A puerta cerrada

El otro no necesita escuchar tu música, o saber tus confidencias por el altavoz de tu celular. Inmersos, sobreexpuestos a los estímulos, la contaminación sonora es invasiva, virulenta. Por otro lado y sumado a lo expuesto, la producción de información o la desinformación crece y se dispara exponencialmente en proporciones pantagruélicas, una discusión en las redes queda como chatarra sideral, la cual apenas sospechamos por cuánto tiempo y cómo será la arqueología digital de aquí a varias centurias.
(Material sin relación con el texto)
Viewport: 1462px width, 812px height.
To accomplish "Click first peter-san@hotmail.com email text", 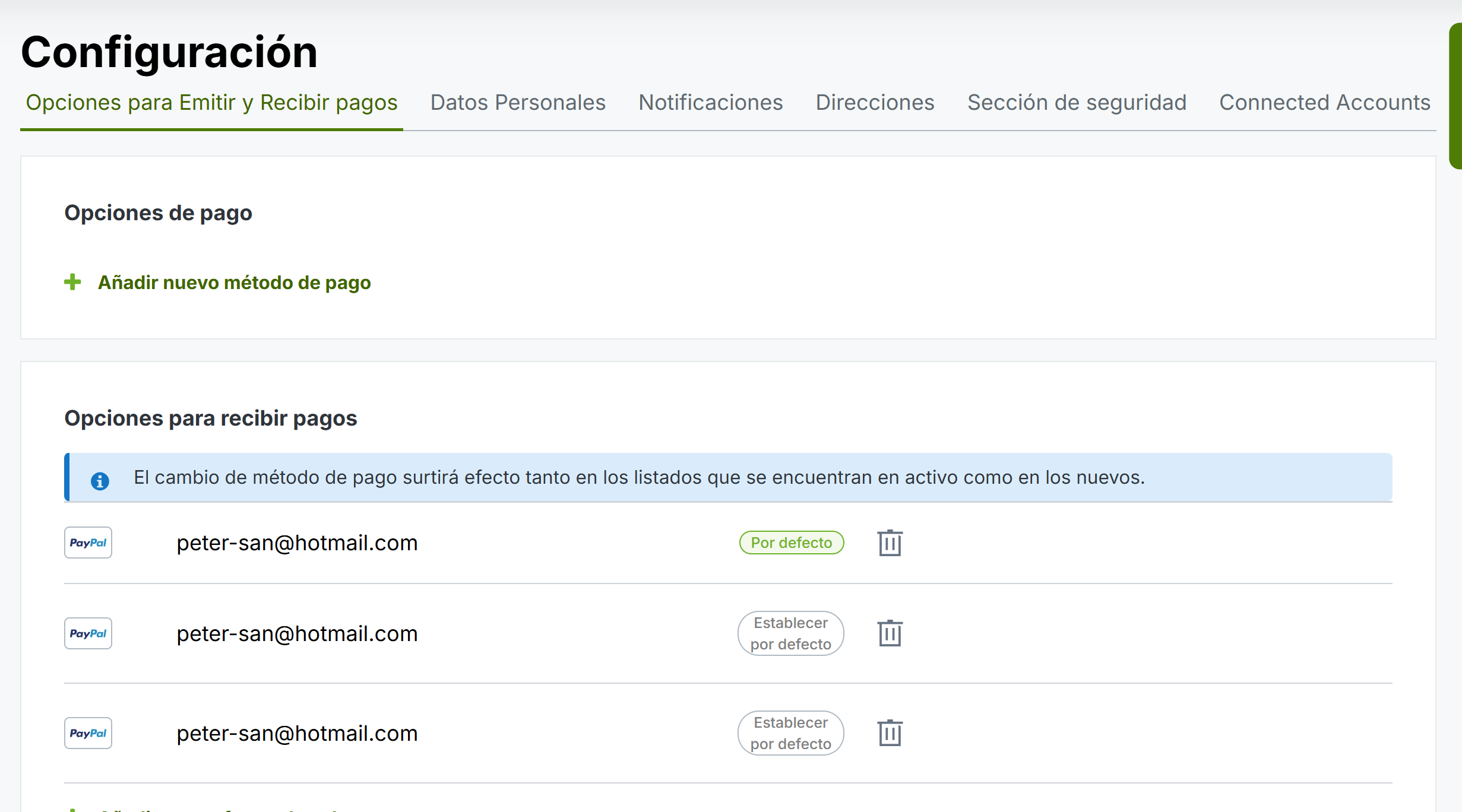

Los espacios reflexivos a puerta cerrada, como escribir a manuscrito una carta privada al amigo entrañable, a la prometida,  es un fósil de los días aciagos, análogos, en que de algún modo teníamos un relativo control a los factores externos, sin la codependencia a una pantalla. Una carta, una epístola, toda esa carga poética, hermoso vocablo vetusto, evocador a la luz de los cirios sobre escritorio Luis XV, tal vez la epístola pudiera nunca llegar a manos de su ansiado destinatario, tal vez pudiera haber sido leída por algún fisgón y hasta ahí quedaba el asunto, en esa región ignota de una campiña o intramuros al final de la campiña bucólica. Nada de nubes o dispositivos 4G, 5G… sin mayores complicaciones a la vida íntima del emisor, ninguna captura de pantalla o revelación imprudente memística. Ni emisor, ni destinatario tenían la certeza de su llegada o la conciencia de su extravío en pilas epistolares, almacenes, o sacos perdidos en el fondo del olvido, o en naufragio por los Mares del Sur.